**Written exercise**
Reproduce the material verbatim, from the line containing "Expand the 2025" through the line containing "pyautogui.click(x=1042, y=122)", inclusive.

★ ★ ★

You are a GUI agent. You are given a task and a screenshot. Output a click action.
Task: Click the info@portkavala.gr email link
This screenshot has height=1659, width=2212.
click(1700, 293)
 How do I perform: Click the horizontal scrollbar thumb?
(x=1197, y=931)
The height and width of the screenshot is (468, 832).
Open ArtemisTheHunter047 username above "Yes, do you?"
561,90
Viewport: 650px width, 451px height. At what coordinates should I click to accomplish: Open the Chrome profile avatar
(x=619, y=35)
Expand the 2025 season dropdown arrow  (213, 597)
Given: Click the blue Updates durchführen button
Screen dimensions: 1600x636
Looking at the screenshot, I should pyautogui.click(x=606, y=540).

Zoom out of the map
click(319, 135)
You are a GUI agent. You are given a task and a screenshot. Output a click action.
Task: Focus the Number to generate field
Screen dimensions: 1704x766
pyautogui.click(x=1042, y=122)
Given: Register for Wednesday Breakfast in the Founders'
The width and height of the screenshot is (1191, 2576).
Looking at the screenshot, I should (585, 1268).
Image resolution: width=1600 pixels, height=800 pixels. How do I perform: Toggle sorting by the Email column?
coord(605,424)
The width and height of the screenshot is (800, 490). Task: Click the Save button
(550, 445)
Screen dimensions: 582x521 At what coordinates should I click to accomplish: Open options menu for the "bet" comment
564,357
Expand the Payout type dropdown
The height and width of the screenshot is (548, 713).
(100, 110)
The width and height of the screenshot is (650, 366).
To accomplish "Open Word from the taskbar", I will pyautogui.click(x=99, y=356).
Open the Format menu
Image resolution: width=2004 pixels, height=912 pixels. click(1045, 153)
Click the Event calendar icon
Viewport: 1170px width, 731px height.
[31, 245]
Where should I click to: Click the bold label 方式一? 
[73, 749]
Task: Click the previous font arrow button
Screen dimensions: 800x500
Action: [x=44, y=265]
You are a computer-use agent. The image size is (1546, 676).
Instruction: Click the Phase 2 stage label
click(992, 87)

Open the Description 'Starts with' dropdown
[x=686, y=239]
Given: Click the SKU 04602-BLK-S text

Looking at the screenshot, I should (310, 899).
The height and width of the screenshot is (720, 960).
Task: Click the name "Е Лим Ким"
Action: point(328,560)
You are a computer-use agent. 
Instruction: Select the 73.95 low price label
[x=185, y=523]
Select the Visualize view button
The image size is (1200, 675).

★ ★ ★

**Answer to the task**
Expand the 2025 season dropdown arrow  (213, 597)
Given: Click the blue Updates durchführen button
Screen dimensions: 1600x636
Looking at the screenshot, I should pyautogui.click(x=606, y=540).

Zoom out of the map
click(319, 135)
You are a GUI agent. You are given a task and a screenshot. Output a click action.
Task: Focus the Number to generate field
Screen dimensions: 1704x766
pyautogui.click(x=1042, y=122)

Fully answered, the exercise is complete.